このストーリーが悪い方向へ向かっていく負の連鎖に中島御大の脚本の凄みを感じますね。ちょっとした事から連想ゲーム的に話が進んで行き、その結果大惨事になる。一見穏やかそうに見える富貴子ですら、憎悪が燃え上ったら周辺の人に「鏡子に死ねばよかったのに」と言い出し、入院して弱ってる本人の前で今までの恨み辛みをぶちまける。嫉妬、憎悪、歪んだ愛情で人間が別人のように変わってしまうのは恐ろしいものがあり、それがたった1話の中で起きてしまう。その心の移り変わりをかも自然であるかのように視聴者にすんなりと見せてしまうドラマ制作陣の手腕にただただ関心するしかないです。

 

幸せいっぱいで結婚し子供に恵まれた豊樹夫妻。一方で豊樹に捨てられ、野島家とその関係者から邪魔者扱いで罵詈雑言、精神的に追い詰められ自殺未遂するもののその落とし前をまたつけさせられる鏡子。この三角関係からの対比は1話から提示されていますが、7話で頂点に達したと言っていいでしょう。

次回予告では豊樹夫妻の子供が盗まれてしまう事が提示されます。

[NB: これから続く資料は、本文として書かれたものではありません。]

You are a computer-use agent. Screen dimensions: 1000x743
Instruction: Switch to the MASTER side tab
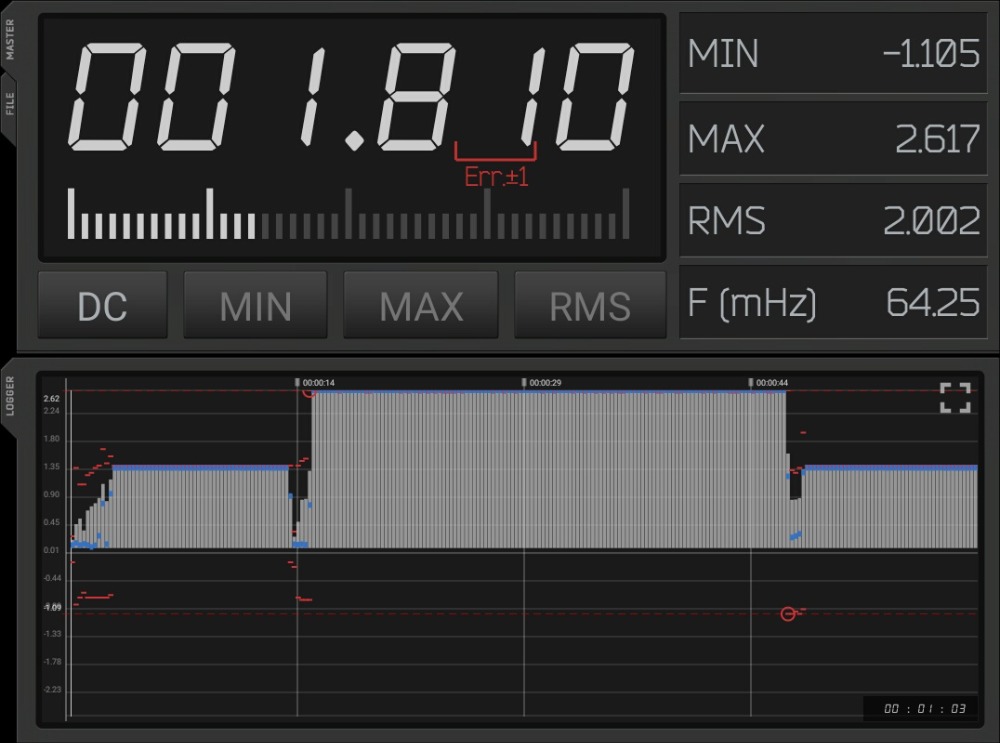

富貴子は建設会社の娘で金持ちで、何不自由なく暮らし、仕事が出来る豊樹と結婚してその男の子供を産み、女としてこれ以上ない幸せを手にするような過程を1話から丁寧に描かれましたが、ここで腹を痛めて産んだ子供を奪われて一気に地獄に落とされます。この7話分の話は富貴子を一気にどん底に落とすための前フリだったかと思うと、中島御大のストーリー構成の凄まじさに脱帽です。